Work item A
Please list every distinct number in the article about the South Carolina bill on driving for dropouts, in order of first appearance.
Work item B
Extend the article about the South Carolina bill on driving for dropouts past its final paragraph.

Page excerpt
- - - - - - -

S.C. bill: No driving for dropouts

South Carolina teens who drop out of school or habitually skip their classes would lose their driving privileges until they’re 18 under a bill pushed by a freshman lawmaker.

Rep. Tom Young called it a short-term solution to the state’s long-term problem of too many students not graduating. He believes threatening to yank the rite of passage of truant youth would be a powerful incentive for them to stay in school.

“It’s time we do something about it,” said Young, R-Aiken, noting that whenever he talked about the idea on the campaign trail in 2008, students were in rapt attention. “A lot of problems in South Carolina stem from the fact that so many people are not adequately educated.”

Under the proposal, co-sponsored by 45 House members of both parties, a student’s parent could appeal for an exception if the teen needs a license to get to work or to drive a sick family member to medical treatments.

Officials at the S.C. Education Department say the idea has potential, and if it works, would benefit a state where the on-time graduation rate is 74 percent. But they note that moving up the age when students can drop out, from 17 to 18, will cost money at a time when education faces drastic cuts.

“The economy overshadows anything this year,” said Scott Price of the state School Boards Association. “Anything that causes additional staff costs should get a closer look. … Right now, districts are laying off and furloughing. We can’t add more at this point.”

- - - - - - -

[Dataset entries]
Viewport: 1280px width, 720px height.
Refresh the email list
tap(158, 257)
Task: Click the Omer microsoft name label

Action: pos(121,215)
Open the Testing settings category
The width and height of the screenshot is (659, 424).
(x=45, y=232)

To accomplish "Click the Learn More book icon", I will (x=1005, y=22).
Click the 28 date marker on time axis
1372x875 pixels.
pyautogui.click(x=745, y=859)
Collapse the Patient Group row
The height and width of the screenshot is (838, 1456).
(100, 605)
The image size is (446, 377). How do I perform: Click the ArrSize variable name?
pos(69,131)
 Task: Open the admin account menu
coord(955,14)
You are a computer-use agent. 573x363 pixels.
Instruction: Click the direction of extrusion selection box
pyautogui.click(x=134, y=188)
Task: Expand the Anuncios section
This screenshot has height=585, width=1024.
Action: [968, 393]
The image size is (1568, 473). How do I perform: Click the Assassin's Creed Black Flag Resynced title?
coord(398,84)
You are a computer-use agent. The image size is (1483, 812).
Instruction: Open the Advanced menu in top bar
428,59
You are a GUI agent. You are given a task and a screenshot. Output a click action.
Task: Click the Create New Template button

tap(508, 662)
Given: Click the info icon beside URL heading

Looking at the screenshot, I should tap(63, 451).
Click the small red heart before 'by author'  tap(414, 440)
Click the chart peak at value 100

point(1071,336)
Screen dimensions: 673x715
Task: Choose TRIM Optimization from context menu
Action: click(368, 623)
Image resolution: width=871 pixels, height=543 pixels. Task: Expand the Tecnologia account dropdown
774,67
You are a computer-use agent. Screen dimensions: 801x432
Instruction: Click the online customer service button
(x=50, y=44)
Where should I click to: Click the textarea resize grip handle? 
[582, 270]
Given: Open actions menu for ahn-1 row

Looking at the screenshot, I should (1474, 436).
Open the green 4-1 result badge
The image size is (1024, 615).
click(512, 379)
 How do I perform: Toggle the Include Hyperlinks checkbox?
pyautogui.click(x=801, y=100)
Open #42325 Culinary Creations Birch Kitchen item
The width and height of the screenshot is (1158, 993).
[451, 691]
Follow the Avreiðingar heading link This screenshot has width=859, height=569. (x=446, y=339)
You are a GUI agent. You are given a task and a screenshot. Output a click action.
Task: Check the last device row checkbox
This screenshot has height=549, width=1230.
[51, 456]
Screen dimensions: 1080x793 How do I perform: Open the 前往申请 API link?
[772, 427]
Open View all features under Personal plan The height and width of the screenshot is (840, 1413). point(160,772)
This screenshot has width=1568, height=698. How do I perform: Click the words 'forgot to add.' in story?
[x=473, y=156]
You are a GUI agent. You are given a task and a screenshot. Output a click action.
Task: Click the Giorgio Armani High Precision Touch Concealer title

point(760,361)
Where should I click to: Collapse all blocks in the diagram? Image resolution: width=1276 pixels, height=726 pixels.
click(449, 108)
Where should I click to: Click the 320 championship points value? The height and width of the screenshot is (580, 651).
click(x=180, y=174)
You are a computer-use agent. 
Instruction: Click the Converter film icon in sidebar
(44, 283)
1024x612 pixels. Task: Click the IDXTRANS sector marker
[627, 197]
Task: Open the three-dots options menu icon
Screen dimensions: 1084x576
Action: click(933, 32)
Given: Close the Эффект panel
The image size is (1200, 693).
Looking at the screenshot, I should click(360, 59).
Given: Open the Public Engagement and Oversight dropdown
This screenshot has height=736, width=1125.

- - - - - - -

Final answer A
18, 2008, 45, 74, 17

Final answer B
Young said legislators must consider the long-term costs.

“The cost of paying for high school dropouts far exceeds the cost of incentives to keep them in school,” he said.

A House Education panel last week postponed voting on the bill, saying too many questions remain. The subcommittee chairman, Rep. Lester Branham, said the idea still needs lots of work on how its implemented.

“It will not cure the problem of truancy,” said Branham, D-Lake City. “It’s really putting a burden on schools to enforce laws about drivers’ licenses.”

At least 20 states have passed similar laws, including neighboring Georgia and North Carolina, according to the National Conference of State Legislatures. West Virginia was the first to pass it in 1988, followed by Florida a year later.

Their effectiveness is a matter of debate.

Georgia’s graduation rate has improved since lawmakers passed a 1997 law allowing the license suspension of a teen who misses 10 or more consecutive days of school without permission. But Garry McGiboney, an associate superintendent for that state’s education agency, attributes the improvement to a larger effort that can’t be directly correlated to the law.

A Florida report shows that of the 8,400 teens whose licenses were suspended in 2007-2008 for dropping out or accumulating 15 unexcused absences over 90 days, 96 percent of them re-enrolled.

The issue has popped up periodically in South Carolina over the years. Most recently, a Senate bill pre-filed in December 2006 for the 2007-2008 session never even made it to the chamber floor.

An economic study commission created by former Gov. Carroll Campbell recommended it in 1989.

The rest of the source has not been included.